今回の騒動の発端となった「台湾」発言に、どの程度の数の人間が反発したのか私は詳らかには知らない(まして、そこにどの程度政府の思惑が影響しているかについての正確な情報は不明である)。しかしながら、2016年から2017年にかけて韓国がTHAADを導入しようとした際、中国は「禁韓令」と呼ばれる経済的報告を行ってその経済に大きな打撃を与え、政策を捻じ曲げさせようとしたことは記憶に新しい(これが地政学的な理由に基づくものであることに異論はないだろう)。まして今は、米中貿易戦争(例えばHUAWEIやTikTokなどへの対応を想起)も絡まりつつ香港やウイグル、さらに尖閣問題の再燃と、特に領土に関する緊張感はいつも以上に増している状況なのだ(キズナアイが「台湾」に関する発言をして問題になったのは約1年前だが、その時よりも状況は悪化している)。それを踏まえれば、今回の反発は予測して然るべきであろう。

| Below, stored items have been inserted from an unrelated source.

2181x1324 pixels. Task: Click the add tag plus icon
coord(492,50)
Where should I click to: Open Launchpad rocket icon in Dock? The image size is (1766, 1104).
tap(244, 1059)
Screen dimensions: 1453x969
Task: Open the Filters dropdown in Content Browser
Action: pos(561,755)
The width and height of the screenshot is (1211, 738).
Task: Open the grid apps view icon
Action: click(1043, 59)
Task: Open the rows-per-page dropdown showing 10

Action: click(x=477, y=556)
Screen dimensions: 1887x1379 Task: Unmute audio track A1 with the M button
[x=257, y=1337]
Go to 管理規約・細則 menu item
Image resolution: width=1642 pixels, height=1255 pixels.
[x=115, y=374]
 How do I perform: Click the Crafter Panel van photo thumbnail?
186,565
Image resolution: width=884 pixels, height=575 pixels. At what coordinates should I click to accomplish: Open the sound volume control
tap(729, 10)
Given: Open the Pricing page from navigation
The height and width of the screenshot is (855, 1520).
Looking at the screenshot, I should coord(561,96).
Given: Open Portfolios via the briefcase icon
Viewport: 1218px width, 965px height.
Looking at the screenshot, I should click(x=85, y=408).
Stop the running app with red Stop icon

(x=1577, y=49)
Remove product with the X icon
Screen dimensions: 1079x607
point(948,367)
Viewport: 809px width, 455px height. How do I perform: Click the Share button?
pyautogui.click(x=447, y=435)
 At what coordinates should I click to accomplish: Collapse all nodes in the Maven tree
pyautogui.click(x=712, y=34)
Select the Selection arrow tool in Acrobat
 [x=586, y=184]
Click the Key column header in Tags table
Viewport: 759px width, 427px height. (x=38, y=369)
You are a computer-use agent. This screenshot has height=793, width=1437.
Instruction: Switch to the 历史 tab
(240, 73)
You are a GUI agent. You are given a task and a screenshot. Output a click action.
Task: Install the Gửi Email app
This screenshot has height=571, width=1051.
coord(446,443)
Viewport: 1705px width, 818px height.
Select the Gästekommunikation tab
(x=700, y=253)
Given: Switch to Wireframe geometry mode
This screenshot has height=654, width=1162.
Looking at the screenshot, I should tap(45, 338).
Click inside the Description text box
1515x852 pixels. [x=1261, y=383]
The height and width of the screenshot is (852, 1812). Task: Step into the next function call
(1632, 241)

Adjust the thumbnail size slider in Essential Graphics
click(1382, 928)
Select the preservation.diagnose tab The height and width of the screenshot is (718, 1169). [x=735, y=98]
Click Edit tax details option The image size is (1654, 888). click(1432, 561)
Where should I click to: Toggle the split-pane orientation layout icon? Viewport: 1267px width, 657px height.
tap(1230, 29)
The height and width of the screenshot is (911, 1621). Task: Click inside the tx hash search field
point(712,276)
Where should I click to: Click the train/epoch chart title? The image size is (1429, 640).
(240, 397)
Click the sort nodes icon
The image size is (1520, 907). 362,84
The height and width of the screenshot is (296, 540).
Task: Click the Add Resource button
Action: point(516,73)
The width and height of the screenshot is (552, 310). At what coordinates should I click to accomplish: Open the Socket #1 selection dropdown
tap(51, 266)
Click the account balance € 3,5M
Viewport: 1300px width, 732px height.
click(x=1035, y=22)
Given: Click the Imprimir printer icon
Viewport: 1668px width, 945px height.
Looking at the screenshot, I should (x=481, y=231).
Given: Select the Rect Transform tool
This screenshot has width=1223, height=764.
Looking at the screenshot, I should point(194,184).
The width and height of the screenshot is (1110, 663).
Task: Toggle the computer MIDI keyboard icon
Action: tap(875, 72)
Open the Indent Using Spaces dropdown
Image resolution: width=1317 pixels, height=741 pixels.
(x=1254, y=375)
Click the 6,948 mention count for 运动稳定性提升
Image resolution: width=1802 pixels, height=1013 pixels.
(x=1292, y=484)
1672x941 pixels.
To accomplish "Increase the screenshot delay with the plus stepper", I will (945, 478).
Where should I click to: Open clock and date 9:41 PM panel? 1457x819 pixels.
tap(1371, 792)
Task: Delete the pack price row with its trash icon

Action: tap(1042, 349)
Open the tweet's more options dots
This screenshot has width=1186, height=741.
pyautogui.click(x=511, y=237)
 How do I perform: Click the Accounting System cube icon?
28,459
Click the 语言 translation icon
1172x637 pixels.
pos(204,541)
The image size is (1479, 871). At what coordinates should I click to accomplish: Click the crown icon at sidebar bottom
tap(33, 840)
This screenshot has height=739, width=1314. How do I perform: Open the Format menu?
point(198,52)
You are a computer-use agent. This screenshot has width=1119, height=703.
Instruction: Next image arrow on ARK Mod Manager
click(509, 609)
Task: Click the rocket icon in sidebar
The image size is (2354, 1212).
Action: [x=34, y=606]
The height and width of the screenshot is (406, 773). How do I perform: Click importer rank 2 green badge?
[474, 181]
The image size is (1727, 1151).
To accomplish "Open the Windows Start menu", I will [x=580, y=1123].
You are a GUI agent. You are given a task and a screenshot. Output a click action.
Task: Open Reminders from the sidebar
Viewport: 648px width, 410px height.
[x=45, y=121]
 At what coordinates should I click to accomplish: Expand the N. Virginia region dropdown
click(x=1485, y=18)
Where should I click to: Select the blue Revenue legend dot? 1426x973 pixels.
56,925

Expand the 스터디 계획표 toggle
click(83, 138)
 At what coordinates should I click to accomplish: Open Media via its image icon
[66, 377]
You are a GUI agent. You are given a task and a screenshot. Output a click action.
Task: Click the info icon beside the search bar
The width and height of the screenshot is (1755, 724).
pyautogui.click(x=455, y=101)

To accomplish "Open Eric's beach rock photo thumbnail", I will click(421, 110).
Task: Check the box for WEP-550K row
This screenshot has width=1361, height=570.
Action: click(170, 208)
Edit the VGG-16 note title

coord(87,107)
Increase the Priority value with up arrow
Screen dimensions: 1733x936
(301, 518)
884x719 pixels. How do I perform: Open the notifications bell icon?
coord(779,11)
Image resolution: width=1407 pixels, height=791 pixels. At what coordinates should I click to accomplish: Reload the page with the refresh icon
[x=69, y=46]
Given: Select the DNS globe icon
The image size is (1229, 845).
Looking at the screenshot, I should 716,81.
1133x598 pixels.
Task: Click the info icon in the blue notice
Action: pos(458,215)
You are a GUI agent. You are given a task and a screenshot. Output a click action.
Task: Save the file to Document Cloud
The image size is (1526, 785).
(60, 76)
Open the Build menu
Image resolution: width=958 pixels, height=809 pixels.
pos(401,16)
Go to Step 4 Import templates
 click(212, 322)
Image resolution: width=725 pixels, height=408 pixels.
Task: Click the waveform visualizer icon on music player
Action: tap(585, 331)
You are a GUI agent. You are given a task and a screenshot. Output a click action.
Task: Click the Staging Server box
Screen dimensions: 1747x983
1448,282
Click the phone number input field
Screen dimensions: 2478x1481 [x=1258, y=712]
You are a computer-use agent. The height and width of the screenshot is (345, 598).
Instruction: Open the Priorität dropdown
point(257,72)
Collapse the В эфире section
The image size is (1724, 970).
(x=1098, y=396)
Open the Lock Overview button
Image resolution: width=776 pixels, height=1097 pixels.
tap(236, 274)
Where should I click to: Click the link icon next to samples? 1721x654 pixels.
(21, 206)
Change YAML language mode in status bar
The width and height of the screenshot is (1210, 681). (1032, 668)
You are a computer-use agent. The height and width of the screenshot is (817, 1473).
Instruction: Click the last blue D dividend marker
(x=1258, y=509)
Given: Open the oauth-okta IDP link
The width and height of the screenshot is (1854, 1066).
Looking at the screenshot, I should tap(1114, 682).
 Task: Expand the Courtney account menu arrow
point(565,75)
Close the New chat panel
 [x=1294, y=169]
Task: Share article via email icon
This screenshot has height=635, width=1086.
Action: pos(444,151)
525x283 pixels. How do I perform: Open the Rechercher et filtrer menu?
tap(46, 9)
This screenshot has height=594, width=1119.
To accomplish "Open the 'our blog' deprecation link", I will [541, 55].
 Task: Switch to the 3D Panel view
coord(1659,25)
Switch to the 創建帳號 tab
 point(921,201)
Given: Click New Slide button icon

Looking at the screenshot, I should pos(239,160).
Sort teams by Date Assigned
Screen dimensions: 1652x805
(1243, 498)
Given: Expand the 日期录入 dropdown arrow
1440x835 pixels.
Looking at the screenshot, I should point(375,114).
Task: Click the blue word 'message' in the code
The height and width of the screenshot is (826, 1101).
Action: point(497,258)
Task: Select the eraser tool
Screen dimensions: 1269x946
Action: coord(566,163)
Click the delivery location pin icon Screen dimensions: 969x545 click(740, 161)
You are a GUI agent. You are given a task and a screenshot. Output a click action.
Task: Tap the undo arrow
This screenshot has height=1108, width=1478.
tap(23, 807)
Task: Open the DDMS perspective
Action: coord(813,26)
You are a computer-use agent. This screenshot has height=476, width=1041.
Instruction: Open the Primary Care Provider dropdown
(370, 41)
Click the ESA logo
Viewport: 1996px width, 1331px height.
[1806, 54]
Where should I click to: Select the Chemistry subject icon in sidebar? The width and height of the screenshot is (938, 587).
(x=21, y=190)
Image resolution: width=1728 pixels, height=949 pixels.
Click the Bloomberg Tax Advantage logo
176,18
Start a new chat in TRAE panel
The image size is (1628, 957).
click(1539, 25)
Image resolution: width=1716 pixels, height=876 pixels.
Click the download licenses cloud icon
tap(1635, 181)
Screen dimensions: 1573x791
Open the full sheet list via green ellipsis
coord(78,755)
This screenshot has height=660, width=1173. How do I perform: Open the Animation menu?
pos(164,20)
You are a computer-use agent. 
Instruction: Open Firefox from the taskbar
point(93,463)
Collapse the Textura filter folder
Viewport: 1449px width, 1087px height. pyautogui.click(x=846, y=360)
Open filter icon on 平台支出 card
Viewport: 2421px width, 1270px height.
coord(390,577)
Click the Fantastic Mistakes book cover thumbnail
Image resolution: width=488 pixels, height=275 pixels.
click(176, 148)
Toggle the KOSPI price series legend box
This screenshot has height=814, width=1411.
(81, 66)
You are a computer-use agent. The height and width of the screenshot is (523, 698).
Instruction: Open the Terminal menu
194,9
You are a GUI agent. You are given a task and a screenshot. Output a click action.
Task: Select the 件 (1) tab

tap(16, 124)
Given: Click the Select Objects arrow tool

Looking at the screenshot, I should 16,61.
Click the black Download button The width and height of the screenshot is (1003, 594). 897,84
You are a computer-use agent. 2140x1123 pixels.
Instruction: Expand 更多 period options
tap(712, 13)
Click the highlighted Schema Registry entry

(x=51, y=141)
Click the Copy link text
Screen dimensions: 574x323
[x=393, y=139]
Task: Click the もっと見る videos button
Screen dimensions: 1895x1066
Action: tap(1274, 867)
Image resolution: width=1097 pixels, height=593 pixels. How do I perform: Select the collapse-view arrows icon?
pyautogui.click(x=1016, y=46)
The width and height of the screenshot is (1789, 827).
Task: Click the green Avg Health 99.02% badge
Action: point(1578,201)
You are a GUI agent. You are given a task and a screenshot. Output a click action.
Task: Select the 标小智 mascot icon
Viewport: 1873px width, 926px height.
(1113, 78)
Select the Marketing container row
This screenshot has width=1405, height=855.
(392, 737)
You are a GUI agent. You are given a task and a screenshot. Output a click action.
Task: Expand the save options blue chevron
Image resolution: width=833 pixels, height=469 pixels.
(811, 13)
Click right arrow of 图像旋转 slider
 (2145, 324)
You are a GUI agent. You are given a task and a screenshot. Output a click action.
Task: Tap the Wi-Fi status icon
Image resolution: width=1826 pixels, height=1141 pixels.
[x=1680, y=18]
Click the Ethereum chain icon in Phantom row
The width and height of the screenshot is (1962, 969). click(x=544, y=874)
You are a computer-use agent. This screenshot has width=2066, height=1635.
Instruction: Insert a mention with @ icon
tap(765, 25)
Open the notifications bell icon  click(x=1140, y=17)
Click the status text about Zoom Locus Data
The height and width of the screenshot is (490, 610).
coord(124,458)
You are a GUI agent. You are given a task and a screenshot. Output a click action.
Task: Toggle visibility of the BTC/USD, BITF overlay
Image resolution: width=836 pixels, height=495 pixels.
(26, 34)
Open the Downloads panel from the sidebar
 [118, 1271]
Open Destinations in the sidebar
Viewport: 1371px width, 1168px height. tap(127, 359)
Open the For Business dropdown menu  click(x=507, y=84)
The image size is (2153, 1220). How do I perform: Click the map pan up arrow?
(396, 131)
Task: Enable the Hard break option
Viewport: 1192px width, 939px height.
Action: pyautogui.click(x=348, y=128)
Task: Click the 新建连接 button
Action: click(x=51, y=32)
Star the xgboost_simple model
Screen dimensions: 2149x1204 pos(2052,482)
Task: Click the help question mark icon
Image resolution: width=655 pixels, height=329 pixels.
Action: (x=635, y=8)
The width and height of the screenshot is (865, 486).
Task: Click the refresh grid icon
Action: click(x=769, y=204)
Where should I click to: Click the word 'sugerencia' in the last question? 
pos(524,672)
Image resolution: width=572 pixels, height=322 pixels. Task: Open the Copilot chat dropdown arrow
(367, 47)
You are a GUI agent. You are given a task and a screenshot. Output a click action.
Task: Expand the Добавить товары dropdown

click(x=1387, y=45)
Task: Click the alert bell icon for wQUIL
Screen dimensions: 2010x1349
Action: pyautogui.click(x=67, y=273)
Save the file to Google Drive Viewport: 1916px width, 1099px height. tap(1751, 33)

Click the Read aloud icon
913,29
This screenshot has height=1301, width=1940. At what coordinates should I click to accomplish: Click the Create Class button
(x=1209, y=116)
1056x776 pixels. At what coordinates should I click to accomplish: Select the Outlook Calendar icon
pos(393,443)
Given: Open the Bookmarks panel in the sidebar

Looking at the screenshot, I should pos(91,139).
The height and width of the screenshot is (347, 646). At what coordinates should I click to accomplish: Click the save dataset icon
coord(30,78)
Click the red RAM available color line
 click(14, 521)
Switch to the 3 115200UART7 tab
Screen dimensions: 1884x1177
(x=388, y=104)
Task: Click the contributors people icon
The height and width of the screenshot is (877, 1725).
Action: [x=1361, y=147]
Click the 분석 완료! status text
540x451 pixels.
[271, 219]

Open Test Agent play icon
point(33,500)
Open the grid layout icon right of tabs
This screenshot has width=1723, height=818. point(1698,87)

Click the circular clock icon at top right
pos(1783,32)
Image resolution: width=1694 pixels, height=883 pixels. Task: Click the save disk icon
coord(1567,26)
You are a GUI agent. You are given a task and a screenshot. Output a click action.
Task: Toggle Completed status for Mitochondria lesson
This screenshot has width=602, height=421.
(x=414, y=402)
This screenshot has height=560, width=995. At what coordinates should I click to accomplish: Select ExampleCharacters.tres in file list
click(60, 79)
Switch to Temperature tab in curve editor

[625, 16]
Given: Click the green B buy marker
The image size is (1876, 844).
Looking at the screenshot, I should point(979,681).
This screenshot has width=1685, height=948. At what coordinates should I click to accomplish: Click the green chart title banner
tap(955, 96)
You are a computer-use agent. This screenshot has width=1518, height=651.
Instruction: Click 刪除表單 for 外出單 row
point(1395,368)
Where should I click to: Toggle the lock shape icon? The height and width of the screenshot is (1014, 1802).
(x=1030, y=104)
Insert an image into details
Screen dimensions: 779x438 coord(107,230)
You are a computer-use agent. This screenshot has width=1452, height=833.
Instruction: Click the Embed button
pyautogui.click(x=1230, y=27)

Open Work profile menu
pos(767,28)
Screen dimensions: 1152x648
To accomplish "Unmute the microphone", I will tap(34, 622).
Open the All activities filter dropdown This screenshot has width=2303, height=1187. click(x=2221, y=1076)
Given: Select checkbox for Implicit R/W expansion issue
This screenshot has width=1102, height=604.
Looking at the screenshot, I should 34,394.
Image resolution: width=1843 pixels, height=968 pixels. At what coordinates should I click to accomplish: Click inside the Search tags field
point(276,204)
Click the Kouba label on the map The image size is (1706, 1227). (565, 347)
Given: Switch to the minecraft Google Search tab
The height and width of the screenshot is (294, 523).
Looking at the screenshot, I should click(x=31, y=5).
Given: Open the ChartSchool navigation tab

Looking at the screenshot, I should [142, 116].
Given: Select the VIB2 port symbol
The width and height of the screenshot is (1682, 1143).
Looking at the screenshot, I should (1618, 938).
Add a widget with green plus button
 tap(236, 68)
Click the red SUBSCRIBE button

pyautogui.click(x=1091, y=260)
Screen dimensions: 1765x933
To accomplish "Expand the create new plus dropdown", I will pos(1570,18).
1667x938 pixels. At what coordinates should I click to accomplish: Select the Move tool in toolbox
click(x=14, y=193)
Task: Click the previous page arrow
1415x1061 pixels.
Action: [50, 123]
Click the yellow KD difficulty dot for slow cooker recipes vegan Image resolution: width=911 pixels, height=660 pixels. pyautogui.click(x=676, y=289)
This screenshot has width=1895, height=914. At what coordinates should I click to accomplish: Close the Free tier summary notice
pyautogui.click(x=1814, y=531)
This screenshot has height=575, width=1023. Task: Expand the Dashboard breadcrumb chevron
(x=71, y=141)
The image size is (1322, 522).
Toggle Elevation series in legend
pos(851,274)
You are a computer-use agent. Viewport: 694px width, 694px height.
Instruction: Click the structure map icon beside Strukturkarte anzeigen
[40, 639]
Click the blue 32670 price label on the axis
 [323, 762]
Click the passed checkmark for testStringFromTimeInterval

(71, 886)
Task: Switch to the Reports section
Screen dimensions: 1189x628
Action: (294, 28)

私が呆れているのは、かかる状況にもかかわらず、cover社がそれに対するリスクマネージメントを事前に行った形跡がないことである。なるほど日本国内だけを対象にした動画がたまたまバズって、中国でも注目された結果このようになった、というのならまだわかる。しかし、繰り返すがcover社にはhololive Chinaやhololive Indonesiaがすでに存在しており(インドネシアも領土的問題や民族問題、宗教問題など相当色々センシティブな問題を抱えている)、加えてhololive ENが先ごろ発足して海外展開を急速に拡大せんとした状況だったのだ。
かかる状態において、「台湾」と述べれば中国側の反発を招き、かと言ってそれを元に「中国台湾」と中国側の立場を認めれば、主に西側諸国(つまりはhololive ENが今後顧客を拡大していきたい地域)の反発を招くことは容易に予想できたはずである(前述のように、キズナアイの「炎上」という先例もあったわけで、それを教訓とする意識が薄弱だったとしか思えない)。要するに、自らの立場や正当性を表明して「戦う」気がないのなら、「始めからそれを話題として徹底排除するのが正しいリスクマネージメントであり、戦略的コミュニケーションのあり方」ということになる。
にもかかわらず、そういったガイドラインを作ることなく、ひとたび「問題」が生じたら、政治的発言として「台湾」という言葉を使ったわけでもないライバーを謹慎処分にして火消しを図るというのは、リスクマネージメントのリの字もできていない組織と断じざるをえない。
cover社の急速な拡大とその運営上の問題点の多さをもって、私はこの組織が一年以内に大きな問題を引き起こすのではないか、ぐらいに思っていたが、このような体たらくであれば、もっと早い段階で致命的なミスを犯す可能性は十分にありそうだ(ただし、念のため付言しておくと、先の無許諾ゲーム動画配信問題でも、今回の「台湾」を巡る立場表明でも、目に見える大きな影響はまだ生じてはいないことも確かで、このことが上層部の外部拡大>内部充実という発想につながっているのであろう)。
いずれにしても、You Tubeなどの動画コンテンツは自動翻訳の発達などに伴いさらにボーダーレス化が進んでいくであろうから、今回の案件はリスクマネージメント上の他山の石として記憶にとどめるべきことだと思うのである。